**BRIEF:** Reproduce the material below word for word, starting at the line with "Add a New Category" and continuing through the last line of the material.

^^^^

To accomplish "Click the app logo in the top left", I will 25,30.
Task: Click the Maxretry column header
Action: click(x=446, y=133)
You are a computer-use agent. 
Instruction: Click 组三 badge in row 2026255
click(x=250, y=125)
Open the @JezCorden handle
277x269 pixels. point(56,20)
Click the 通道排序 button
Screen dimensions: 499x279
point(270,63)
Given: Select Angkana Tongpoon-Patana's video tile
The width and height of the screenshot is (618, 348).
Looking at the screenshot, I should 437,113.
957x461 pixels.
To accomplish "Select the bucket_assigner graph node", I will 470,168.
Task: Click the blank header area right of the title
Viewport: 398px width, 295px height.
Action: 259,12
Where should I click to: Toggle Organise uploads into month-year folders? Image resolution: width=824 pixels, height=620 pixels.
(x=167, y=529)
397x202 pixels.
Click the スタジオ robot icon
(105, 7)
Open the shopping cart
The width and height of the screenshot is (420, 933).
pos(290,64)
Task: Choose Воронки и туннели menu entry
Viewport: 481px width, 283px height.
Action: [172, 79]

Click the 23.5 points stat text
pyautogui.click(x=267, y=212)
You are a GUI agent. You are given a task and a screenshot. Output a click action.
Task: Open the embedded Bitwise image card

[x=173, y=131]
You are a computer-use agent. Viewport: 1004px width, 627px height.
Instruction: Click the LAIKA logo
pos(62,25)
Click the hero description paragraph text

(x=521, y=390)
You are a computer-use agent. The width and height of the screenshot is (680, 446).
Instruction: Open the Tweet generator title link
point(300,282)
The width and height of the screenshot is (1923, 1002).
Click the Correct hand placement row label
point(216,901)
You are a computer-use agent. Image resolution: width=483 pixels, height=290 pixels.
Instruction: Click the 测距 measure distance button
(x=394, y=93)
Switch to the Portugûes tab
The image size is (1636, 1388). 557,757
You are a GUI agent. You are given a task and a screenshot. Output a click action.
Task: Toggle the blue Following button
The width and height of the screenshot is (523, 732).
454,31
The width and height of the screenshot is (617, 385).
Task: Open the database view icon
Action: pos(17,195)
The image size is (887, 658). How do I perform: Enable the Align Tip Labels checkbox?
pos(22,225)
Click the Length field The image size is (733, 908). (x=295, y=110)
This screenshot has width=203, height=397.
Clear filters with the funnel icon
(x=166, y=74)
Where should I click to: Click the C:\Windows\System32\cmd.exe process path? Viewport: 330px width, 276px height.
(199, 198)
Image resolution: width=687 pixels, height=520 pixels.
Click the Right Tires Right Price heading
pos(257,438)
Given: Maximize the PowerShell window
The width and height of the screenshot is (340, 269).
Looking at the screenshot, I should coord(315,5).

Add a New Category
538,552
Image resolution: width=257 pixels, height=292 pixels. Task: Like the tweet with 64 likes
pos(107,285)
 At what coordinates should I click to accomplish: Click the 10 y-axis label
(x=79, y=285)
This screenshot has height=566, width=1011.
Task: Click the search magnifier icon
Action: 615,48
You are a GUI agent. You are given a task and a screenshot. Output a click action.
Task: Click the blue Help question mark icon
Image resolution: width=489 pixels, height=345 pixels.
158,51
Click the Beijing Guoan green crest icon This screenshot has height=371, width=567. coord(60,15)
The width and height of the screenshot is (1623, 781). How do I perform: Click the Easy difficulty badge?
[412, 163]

^^^^

**EXPECTED ANSWER:**
Add a New Category
538,552
Image resolution: width=257 pixels, height=292 pixels. Task: Like the tweet with 64 likes
pos(107,285)
 At what coordinates should I click to accomplish: Click the 10 y-axis label
(x=79, y=285)
This screenshot has height=566, width=1011.
Task: Click the search magnifier icon
Action: 615,48
You are a GUI agent. You are given a task and a screenshot. Output a click action.
Task: Click the blue Help question mark icon
Image resolution: width=489 pixels, height=345 pixels.
158,51
Click the Beijing Guoan green crest icon This screenshot has height=371, width=567. coord(60,15)
The width and height of the screenshot is (1623, 781). How do I perform: Click the Easy difficulty badge?
[412, 163]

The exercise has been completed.